• [TASK INSTRUCTIONS]:
Output only an exact transcription of the line containing "Instruction: Open 工作台 from the sidebar" and all lines that follow it in the data below.

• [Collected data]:
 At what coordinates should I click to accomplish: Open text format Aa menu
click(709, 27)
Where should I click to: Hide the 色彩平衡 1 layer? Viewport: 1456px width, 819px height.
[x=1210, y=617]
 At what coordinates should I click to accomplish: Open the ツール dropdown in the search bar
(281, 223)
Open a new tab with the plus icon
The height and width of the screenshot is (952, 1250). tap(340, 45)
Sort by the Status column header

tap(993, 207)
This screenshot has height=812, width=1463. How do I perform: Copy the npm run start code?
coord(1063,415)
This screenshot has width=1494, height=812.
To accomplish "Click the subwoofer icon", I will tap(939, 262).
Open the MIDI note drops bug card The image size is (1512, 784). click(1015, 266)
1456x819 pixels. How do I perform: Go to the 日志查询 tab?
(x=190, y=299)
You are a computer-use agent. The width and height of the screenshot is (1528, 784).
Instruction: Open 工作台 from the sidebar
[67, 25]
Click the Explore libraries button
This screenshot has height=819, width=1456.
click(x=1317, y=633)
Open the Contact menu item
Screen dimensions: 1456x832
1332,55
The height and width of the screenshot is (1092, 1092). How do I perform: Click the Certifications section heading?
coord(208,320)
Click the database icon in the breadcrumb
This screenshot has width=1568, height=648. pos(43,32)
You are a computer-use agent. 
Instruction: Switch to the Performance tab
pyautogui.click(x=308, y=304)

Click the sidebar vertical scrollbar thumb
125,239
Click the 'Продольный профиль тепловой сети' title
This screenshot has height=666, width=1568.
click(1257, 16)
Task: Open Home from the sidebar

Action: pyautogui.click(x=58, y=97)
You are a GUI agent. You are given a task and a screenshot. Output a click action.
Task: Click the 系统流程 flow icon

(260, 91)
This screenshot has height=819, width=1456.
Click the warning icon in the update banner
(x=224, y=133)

• [RESPONSE FOR THIS EXERCISE]:
Instruction: Open 工作台 from the sidebar
[67, 25]
Click the Explore libraries button
This screenshot has height=819, width=1456.
click(x=1317, y=633)
Open the Contact menu item
Screen dimensions: 1456x832
1332,55
The height and width of the screenshot is (1092, 1092). How do I perform: Click the Certifications section heading?
coord(208,320)
Click the database icon in the breadcrumb
This screenshot has width=1568, height=648. pos(43,32)
You are a computer-use agent. 
Instruction: Switch to the Performance tab
pyautogui.click(x=308, y=304)

Click the sidebar vertical scrollbar thumb
125,239
Click the 'Продольный профиль тепловой сети' title
This screenshot has height=666, width=1568.
click(1257, 16)
Task: Open Home from the sidebar

Action: pyautogui.click(x=58, y=97)
You are a GUI agent. You are given a task and a screenshot. Output a click action.
Task: Click the 系统流程 flow icon

(260, 91)
This screenshot has height=819, width=1456.
Click the warning icon in the update banner
(x=224, y=133)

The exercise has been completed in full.